> _EXERCISE OBJECTIVE_:
Please extend the passage below on the code markings of 211 Squadron's Blenheims, starting right after its last sentence.

> _SELECTED EXTRACT_:
## Start

The placement of codes was far from uniform, however, and seem to have been less uniformly applied by units in overseas Commands than in Home Commands. For 211 Squadron’s Blenheim Is a different practice seems to have been adopted during the later LJ and war-time UQ periods: unit code aft of the roundel and aircraft letter forward, whether port or starboard.
The display of code letters on aircraft was to become notionally mandatory in April 1939. Shortly after this date, on conversion to the Blenheim, 211 Squadron was using the code LJ.
Flight line up (24-1) (CFR Clark collection)
A fine undated image of four 211 Squadron aircraft under maintenance, L1490 R-Robert leading, and L1488 next in line. Fully protected with the luxury of engine and cockpit covers, and resplendent in the pre-war code LJ (“no evidence of use” according to Lake): here in white with careful grey 3D edging, a not uncommon flourish of the late inter-war period. See also Sainsbury.
The other markings are slightly unusual: the large under-wing serials are accompanied by a three-colour (Type A) roundel, while the fuselage carries the two-colour Type B roundel. Shot on orthochrome film, from the tone of the red central disk.

## End

> _RECORD EXCERPTS_:

## Start

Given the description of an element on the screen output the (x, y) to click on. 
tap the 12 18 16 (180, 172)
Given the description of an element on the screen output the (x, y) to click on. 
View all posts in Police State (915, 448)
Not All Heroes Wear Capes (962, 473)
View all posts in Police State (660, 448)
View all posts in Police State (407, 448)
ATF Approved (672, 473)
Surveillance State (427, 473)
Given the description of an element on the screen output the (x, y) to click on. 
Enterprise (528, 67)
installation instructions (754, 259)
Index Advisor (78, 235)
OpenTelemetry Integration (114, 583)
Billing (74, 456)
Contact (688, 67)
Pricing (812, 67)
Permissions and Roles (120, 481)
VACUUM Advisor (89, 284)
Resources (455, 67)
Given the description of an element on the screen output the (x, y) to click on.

## End
## Start

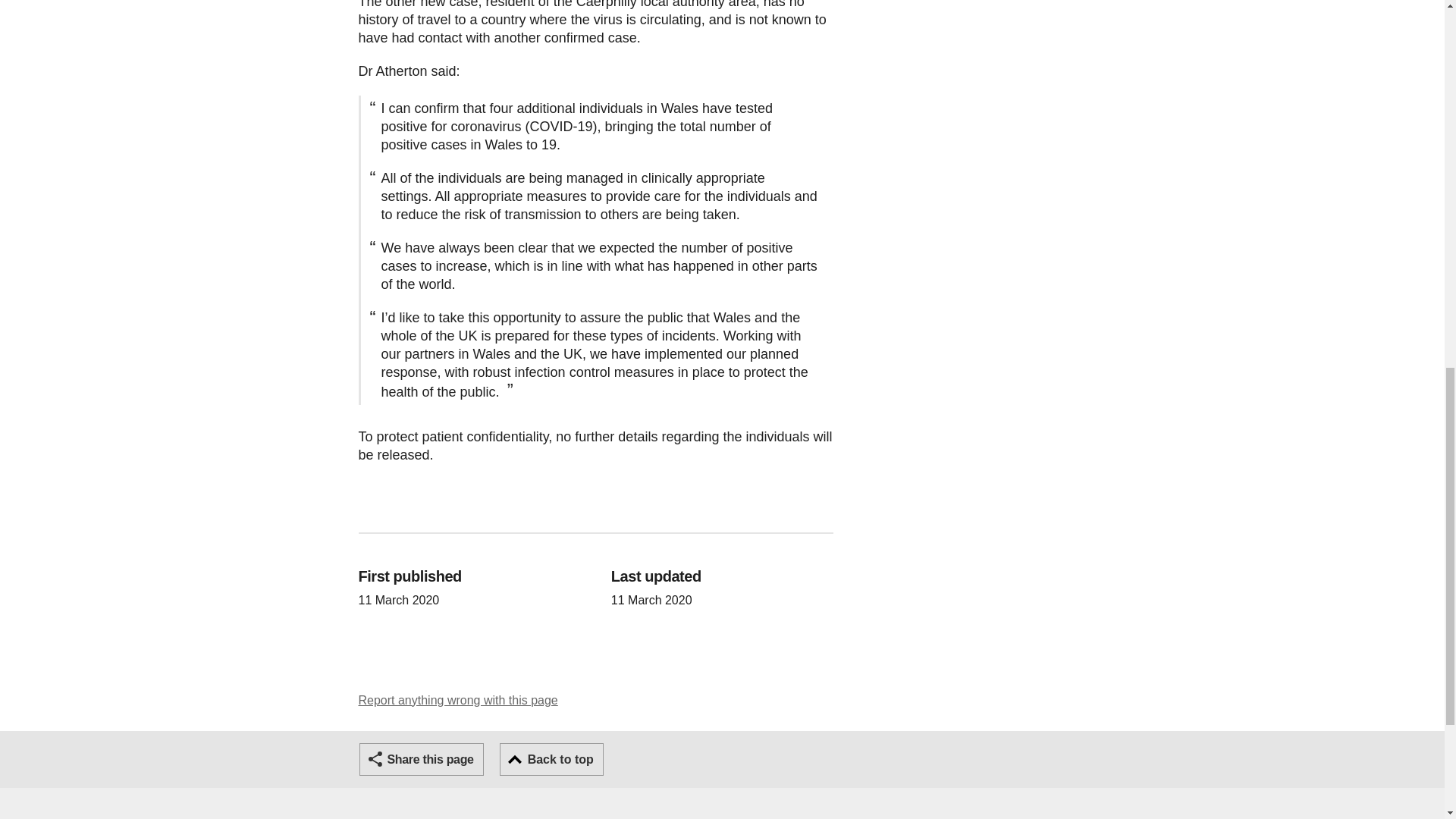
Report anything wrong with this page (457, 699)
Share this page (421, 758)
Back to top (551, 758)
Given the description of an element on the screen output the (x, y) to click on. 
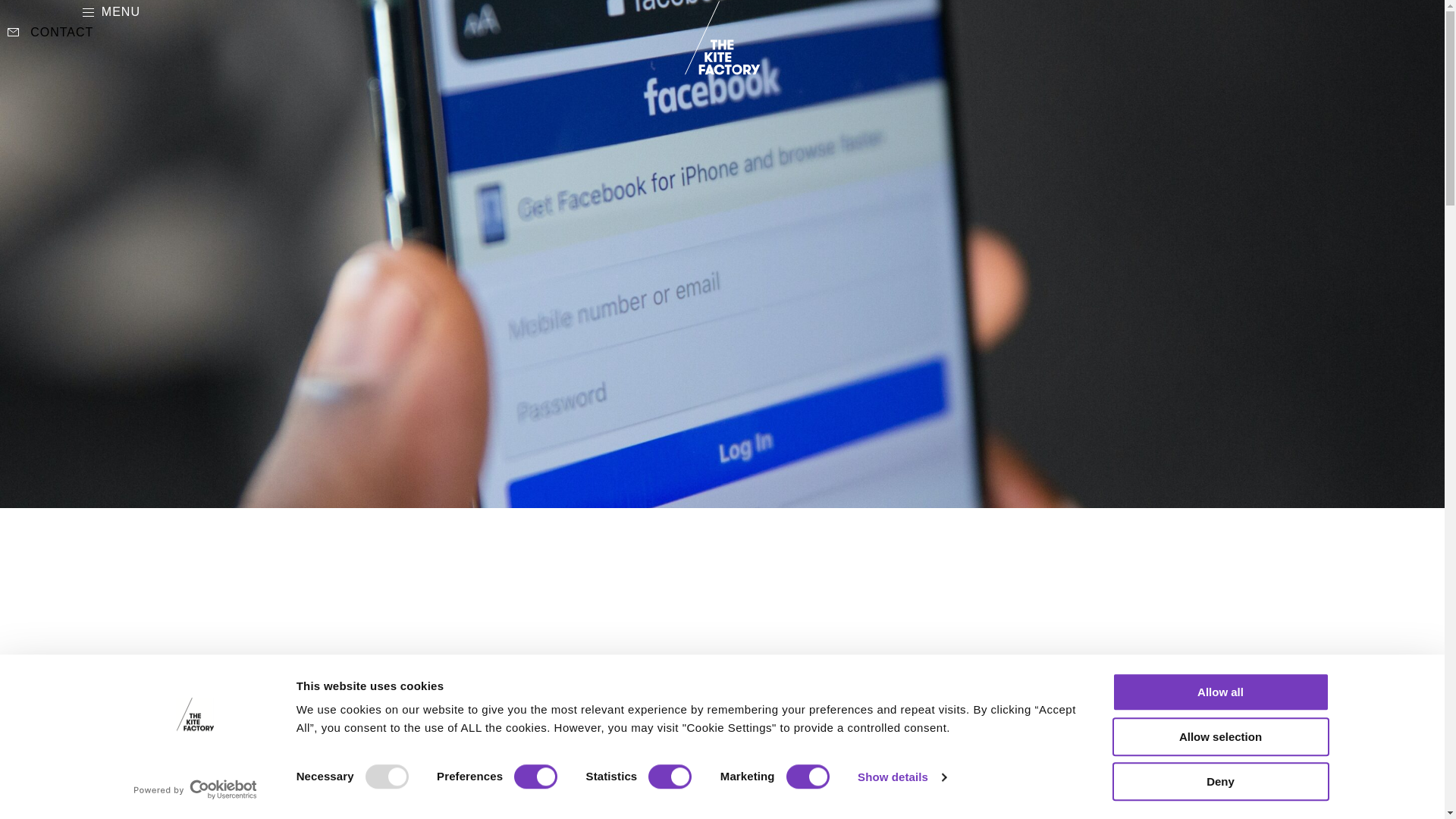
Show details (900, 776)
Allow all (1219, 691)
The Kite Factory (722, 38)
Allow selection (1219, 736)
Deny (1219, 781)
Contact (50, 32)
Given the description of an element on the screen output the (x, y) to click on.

## End

> _REPLY_:
The aircraft are plainly wearing European camouflage, the black undersurfaces displaying the then usual white serial numbers and the red white and blue roundel. Following the declaration of war in September 1939, 2-letter unit codes were issued afresh, again for basic security. 211 Squadron was then allotted the letters UQ.
Blenheim close-up: note Light Series Carriers (37-4) (CFR Clark)
A fine 211 Squadron Mark I air to air shot somewhere over Egypt. The serial number, in the L4xxx series, cannot quite be made out. The grey UQ code gives a date sometime after September 1939. The aircraft apparently wears an individual letter, almost completely obscured, possibly Y-Yoke. Apparently in European paint, Type A roundels, no under-wing serials and the full fin-flash.
Blenheim (G Grierson)
Another great Grierson shot. A hint at a date before June 1940, when war finally came to the Western Desert: this is one of the few shots of a 211 Squadron Blenheim with turret retracted while in flight.
In GGs Log Book, Blenheim duties first appear in June 1939 at Ismailia, and he flew in L1483 on 6 July 1939. The serial number may be L1483. The squadron UQ code letters are barely discernible. Panchromatic and orthochromatic film were both in use at this period. When combined with coloured filters on cameras, the interpretation of colours becomes quite difficult.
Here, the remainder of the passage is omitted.